Ya this actually happened like early August, no idea why it's just now fully going public. It will be interesting to see how much reformatting they actually do, they did massive overhauls/restructuring/absorbing with the Flow line, or if they try and leave these brands largely alone like they claim they intend to do.


----------



## Nivek (Jan 24, 2008)

They will be untouched to the consumer. Some new stuff on the inside. The way Nidecker is approaching everything is brand diversification under an umbrella instead of one brand with product diversification. Euro and entry level is Nidecker/Flow, Core is Low Pressure, Freeride is Jones, catch all the rest with Yes and a dedicated binding brand with Now to match with Yes and Jones. 

Overall I expect good things from this as Rome and Bataleon will be able to leverage the far reaching resources, distribution, and manufacturing of a very successful and established portfolio of brands.


----------



## Rip154 (Sep 23, 2017)

Does this have anything to do with patents for brands? Like Bataleon vs Jones?


----------



## Nivek (Jan 24, 2008)

Rip154 said:


> Does this have anything to do with patents for brands? Like Bataleon vs Jones?
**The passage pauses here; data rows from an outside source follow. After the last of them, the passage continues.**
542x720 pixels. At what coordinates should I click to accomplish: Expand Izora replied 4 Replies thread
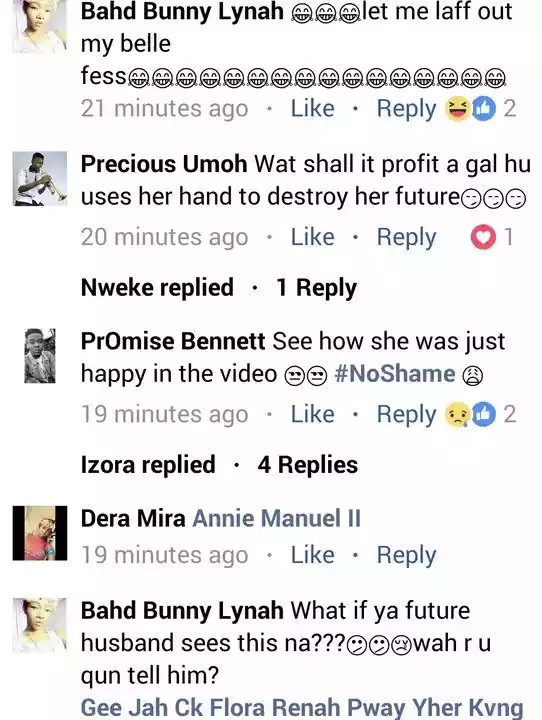(219, 465)
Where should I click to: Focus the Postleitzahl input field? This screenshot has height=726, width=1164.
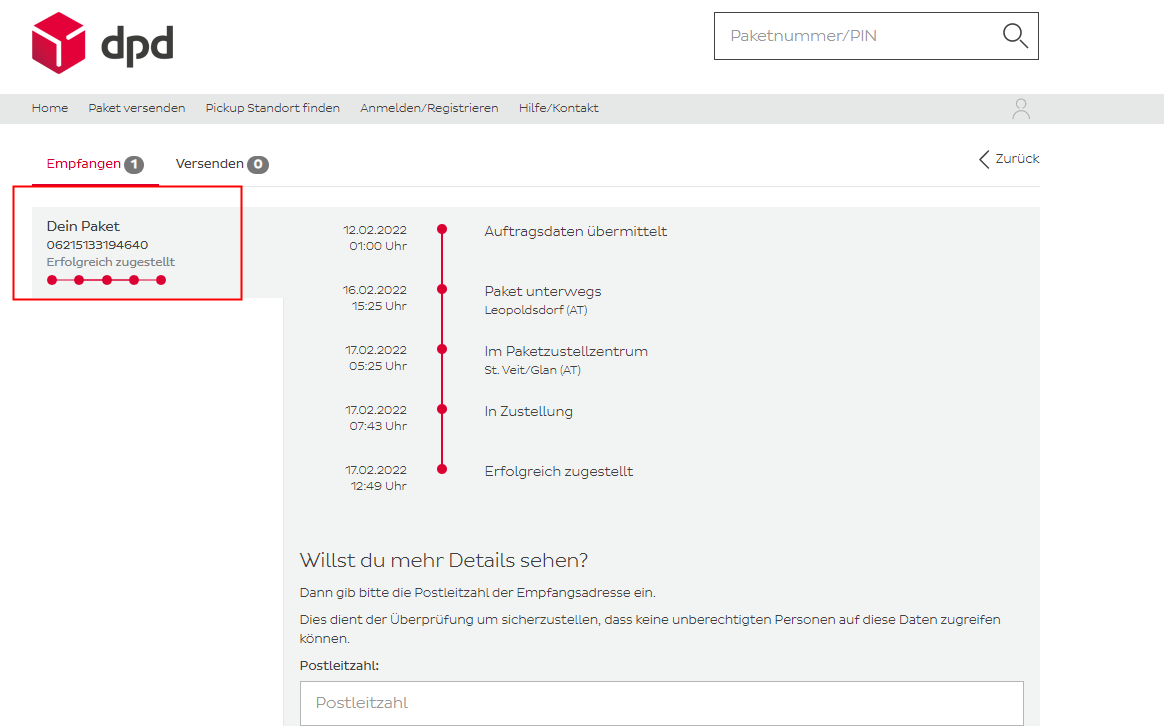[661, 703]
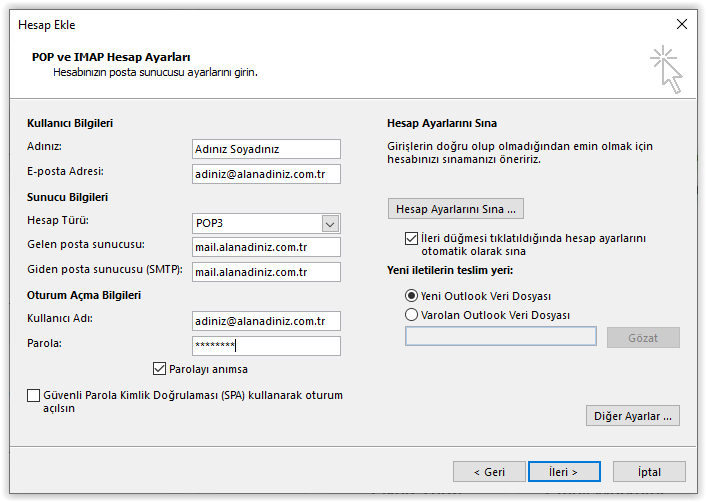This screenshot has width=706, height=502.
Task: Select Varolan Outlook Veri Dosyası radio option
Action: tap(411, 314)
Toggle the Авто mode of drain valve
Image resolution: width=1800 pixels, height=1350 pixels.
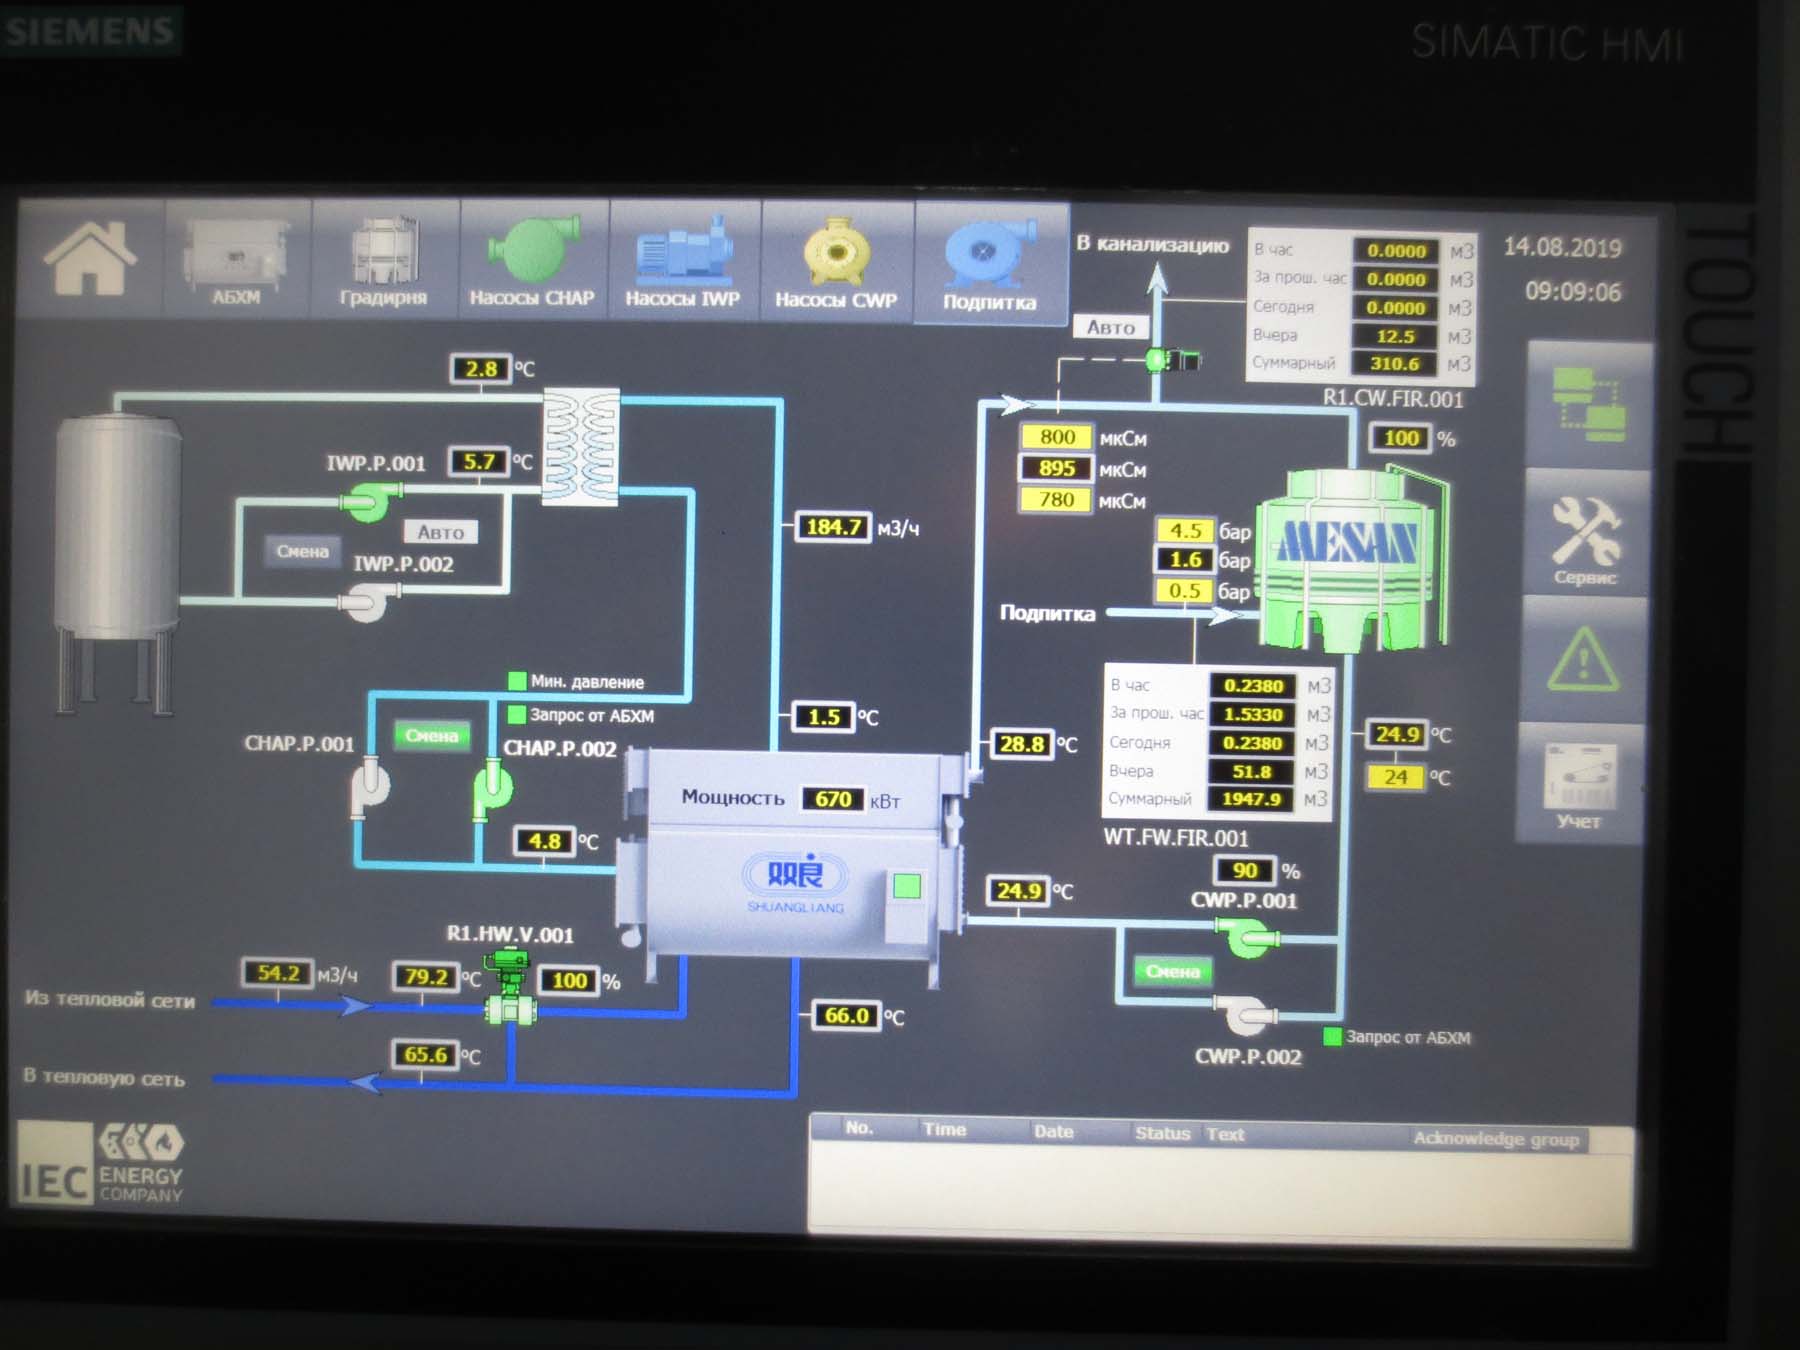[1111, 327]
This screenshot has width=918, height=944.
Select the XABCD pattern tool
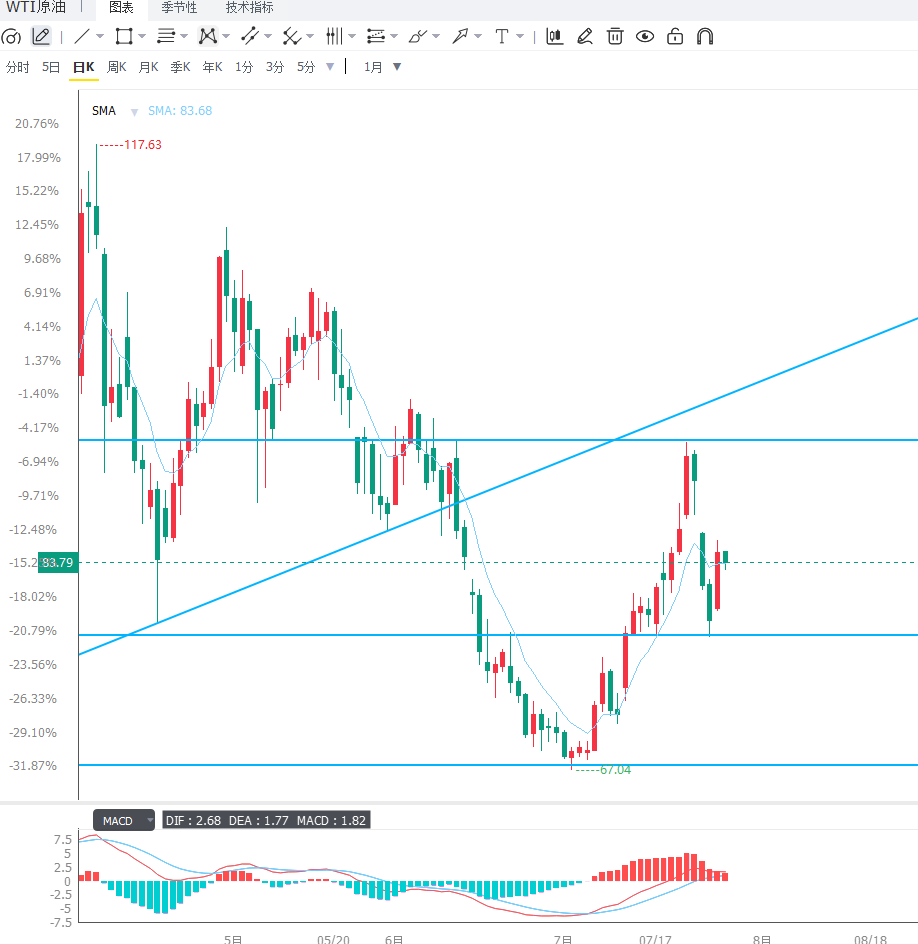pos(208,37)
I'm sure it was a factor, but not the driving one. I haven't heard any talks of killing Bataleon which is what they'd do if they just wanted the rights to TBT. That would also be a stupid move as TBT is such a polarizing tech that Bataleon is known for. Killing the brand and trying to sell the tech under Nidecker or Flow is just poor business planning.


----------



## SGboarder (Jun 24, 2012)

Rip154 said:


> Does this have anything to do with patents for brands? Like Bataleon vs Jones?


No it doesn't. Not sure why you think it would.


----------



## Rip154 (Sep 23, 2017)

Was just thinking they're joining teams instead of arguing about 3D shaping, or want to use either techs for stuff.


----------



## BurtonAvenger (Aug 14, 2007)

lab49232 said:


> Ya this actually happened like early August, no idea why it's just now fully going public. It will be interesting to see how much reformatting they actually do, they did massive overhauls/restructuring/absorbing with the Flow line, or if they try and leave these brands largely alone like they claim they intend to do.


There was a press embargo on it.


----------



## lab49232 (Sep 13, 2011)

BurtonAvenger said:


> There was a press embargo on it.


Well ya obviously, just not sure why it was so long. It was set in stone and done from what I knew for a while but it's very possible there was some fine tuning or something they wanted done first.

and as for Nivek, that's kind of true, they've been very clear in their statements about plans, their intention to keep things this way and that. But what they say is one thing, and even if they mean it, things change fast once you actually get in to it and the money becomes real and all that. Not to mention while Nidecker USE TO BE their European side they're pushing it STRONG in the us now, largely with products they absorbed from Flow and are rebranding under Nidecker but still. 

Their boot line as a company is now going to be mainly all Nidecker. Obviously a Flow boards are now Nidecker but probably the majority of those they push in the US will be entry level at first but who knows. Theyre definitely trying to create a ot of buzz in the US market about the Nidecker brand itself. 3 years ago 90% of the US market had never heard of them and now you're seeing them pop up randomly here and there outside of just the industry people.

Small changes to start, some big changes in a year or two. But ya I doubt they kill the likes of Bataleon, maybe Switchback or something in the future.


----------



## Nivek (Jan 24, 2008)

Flow was an absorption. From the start that was understood. We didnt know the extent or details early on, but it was understood from day one that Flow was going to be fully absorbed into Nidecker. Low Pressure was an acquisition. And with Rome they have been placed into Low Pressure more or less from what I understand. Switchback I think is the only brand at risk, but with the strong attachment to Lobster and Bataleon I think its equally likely we'll see Nidecker leave them be or even improve them.


----------



## lab49232 (Sep 13, 2011)

Nivek said:


> Flow was an absorption. From the start that was understood. We didnt know the extent or details early on, but it was understood from day one that Flow was going to be fully absorbed into Nidecker. Low Pressure was an acquisition. And with Rome they have been placed into Low Pressure more or less from what I understand. Switchback I think is the only brand at risk, but with the strong attachment to Lobster and Bataleon I think its equally likely we'll see Nidecker leave them be or even improve them.


Yes obviously Flow was an absorption and different. For that part I simply meant that its pretty clear they intend for Nidecker to no longer be a European brand. We'll see how that works, it'll be interesting. And with them just entering the US market where things are VERY different, it's only a guess but I'd suspect things go different than what they're use to and some pans have to change.But obviously the'yre not just buying brands to dismantle them. Im just betting on very different and possibly downsized versions of some of them after a year or two.


----------



## mydigitalself (Dec 17, 2019)

Out of interest, and I know the deal terms weren't announced, but roughly what sort of ballpark number do you think these acquisitions are looking like?


----------



## Crusty (Nov 8, 2018)

3 strikes? 9 innings? $12 a beer?


----------